======== Provided information ========
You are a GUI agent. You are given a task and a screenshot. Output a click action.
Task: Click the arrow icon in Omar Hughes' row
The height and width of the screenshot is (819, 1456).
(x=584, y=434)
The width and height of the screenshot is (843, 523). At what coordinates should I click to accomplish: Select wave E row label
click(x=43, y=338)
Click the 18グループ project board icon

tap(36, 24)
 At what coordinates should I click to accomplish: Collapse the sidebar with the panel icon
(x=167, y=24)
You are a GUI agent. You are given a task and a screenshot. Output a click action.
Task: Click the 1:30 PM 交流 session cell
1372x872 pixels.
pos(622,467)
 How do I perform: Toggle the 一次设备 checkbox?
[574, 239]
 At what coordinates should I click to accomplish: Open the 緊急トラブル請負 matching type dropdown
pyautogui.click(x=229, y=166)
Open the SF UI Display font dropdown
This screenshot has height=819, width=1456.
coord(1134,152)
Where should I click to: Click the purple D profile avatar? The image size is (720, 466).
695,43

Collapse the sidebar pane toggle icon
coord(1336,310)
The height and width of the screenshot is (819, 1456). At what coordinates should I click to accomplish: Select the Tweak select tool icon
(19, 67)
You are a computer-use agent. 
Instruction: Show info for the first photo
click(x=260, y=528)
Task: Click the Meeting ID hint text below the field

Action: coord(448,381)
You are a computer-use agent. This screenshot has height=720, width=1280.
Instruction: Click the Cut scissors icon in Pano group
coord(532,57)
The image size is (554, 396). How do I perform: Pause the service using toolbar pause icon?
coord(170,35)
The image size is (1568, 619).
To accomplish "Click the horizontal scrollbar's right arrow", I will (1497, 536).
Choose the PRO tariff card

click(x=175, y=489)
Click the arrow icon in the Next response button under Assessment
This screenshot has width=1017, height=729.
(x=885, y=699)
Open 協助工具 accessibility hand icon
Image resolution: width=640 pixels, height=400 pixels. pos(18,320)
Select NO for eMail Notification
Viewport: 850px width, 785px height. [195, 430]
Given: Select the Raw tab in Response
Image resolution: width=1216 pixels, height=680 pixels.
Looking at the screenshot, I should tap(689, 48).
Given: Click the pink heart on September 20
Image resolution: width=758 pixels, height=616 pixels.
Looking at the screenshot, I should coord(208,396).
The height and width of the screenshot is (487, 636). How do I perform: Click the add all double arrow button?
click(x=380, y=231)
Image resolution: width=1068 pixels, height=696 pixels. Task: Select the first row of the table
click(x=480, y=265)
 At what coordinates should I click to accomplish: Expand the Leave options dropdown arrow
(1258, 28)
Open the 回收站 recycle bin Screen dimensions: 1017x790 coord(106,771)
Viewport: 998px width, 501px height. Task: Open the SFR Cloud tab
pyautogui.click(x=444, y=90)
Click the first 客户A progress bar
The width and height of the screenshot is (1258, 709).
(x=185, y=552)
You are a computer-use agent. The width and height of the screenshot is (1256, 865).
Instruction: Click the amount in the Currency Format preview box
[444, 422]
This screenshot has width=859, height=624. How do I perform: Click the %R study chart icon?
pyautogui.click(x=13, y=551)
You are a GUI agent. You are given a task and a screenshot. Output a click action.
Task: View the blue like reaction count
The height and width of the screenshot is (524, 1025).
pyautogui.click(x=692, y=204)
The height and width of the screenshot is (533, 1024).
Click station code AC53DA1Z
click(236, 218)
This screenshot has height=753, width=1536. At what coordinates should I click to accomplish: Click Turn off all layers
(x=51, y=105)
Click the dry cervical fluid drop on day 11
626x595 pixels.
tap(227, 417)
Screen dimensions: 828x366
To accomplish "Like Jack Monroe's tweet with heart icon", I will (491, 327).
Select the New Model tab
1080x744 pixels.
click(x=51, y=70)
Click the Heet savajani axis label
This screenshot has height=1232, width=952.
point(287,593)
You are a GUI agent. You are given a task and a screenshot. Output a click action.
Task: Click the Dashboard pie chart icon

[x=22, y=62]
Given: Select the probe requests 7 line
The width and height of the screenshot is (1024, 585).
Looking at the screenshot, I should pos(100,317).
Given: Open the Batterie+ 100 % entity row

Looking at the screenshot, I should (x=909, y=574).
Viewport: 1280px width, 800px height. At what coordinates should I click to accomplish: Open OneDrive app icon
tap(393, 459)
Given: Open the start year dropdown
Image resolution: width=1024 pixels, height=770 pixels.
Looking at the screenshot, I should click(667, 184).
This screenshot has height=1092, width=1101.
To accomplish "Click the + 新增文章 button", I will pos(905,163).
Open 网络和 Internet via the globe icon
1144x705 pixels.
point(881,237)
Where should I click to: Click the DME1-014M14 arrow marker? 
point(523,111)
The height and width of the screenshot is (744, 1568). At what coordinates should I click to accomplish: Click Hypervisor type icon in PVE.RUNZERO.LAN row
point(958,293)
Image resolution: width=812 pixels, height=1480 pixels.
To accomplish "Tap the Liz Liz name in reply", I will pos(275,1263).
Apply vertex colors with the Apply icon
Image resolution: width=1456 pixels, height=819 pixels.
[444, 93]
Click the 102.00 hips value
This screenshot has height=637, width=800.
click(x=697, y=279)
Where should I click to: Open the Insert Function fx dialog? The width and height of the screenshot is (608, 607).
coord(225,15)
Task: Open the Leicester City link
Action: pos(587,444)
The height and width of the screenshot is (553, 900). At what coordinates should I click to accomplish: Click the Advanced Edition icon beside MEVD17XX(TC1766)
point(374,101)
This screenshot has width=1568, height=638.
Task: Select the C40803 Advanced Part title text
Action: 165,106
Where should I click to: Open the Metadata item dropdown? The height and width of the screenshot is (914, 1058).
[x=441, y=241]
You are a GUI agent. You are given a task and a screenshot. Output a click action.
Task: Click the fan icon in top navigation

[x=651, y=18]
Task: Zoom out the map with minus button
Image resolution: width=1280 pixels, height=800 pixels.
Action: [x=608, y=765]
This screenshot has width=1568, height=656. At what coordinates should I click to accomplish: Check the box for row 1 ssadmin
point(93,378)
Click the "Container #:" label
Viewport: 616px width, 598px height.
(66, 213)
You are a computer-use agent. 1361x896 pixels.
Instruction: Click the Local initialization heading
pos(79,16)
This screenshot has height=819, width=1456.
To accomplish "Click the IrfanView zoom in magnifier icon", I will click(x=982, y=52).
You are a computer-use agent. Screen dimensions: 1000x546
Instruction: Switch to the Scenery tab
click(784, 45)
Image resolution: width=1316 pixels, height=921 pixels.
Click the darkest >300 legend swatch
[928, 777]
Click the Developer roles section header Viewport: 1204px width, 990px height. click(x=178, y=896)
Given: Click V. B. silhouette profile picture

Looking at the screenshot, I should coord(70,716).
========
### Task instructions
Update the records from the line with "Viewport: 1280px width, 800px" to the line with "tap(393, 459)" by changing "OneDrive" to "Dropbox", keeping everything else the same, and return only those lines.

### In response
Viewport: 1280px width, 800px height. At what coordinates should I click to accomplish: Open Dropbox app icon
tap(393, 459)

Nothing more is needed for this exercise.